Data entries:
"""

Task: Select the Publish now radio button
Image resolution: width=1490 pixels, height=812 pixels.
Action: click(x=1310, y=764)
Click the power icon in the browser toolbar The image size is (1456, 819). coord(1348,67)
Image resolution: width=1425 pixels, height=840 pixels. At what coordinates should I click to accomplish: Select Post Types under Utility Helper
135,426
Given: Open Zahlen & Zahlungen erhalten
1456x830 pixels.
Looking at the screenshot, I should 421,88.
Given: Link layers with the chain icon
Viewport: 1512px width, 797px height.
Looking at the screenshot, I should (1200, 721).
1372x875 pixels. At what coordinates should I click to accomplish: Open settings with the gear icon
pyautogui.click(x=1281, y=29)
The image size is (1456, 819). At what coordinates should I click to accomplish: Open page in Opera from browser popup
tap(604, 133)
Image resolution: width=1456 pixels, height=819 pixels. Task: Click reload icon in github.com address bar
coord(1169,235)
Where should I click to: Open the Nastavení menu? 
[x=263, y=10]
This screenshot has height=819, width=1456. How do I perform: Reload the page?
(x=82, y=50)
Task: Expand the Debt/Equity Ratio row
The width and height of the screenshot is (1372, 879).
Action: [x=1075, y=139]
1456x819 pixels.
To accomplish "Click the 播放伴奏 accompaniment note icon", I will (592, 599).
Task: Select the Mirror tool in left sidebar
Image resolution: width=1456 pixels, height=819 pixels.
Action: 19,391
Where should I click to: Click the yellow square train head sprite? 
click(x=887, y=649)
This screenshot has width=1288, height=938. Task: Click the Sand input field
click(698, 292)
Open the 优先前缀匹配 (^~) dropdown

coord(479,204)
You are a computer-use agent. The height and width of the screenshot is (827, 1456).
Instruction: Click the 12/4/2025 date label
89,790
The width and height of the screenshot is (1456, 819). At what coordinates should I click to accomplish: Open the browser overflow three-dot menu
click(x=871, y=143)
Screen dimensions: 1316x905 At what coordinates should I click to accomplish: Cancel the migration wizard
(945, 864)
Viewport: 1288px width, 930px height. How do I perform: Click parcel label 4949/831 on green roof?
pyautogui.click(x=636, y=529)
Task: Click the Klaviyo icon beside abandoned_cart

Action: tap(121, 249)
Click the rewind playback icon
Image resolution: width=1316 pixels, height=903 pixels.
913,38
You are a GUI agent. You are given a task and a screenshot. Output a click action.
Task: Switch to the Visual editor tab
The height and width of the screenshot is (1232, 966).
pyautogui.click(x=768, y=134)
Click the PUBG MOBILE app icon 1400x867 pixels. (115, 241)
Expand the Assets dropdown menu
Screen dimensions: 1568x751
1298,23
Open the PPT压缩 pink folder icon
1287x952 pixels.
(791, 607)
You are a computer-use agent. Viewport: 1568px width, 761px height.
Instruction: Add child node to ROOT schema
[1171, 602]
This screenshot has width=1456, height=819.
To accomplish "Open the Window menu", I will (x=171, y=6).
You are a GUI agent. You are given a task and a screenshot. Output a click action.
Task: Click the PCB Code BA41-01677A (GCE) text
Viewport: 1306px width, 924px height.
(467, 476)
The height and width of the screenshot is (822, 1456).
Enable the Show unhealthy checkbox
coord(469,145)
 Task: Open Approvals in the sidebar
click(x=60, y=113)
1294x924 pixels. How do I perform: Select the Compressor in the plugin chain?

"""

WHAT IS REQUIRED:
What are the lines of the data above that include the string "agent"? Copy them.

YOUR SOLUTION:
You are a computer-use agent. The height and width of the screenshot is (827, 1456).
You are a GUI agent. You are given a task and a screenshot. Output a click action.
You are a computer-use agent. Viewport: 1568px width, 761px height.
You are a GUI agent. You are given a task and a screenshot. Output a click action.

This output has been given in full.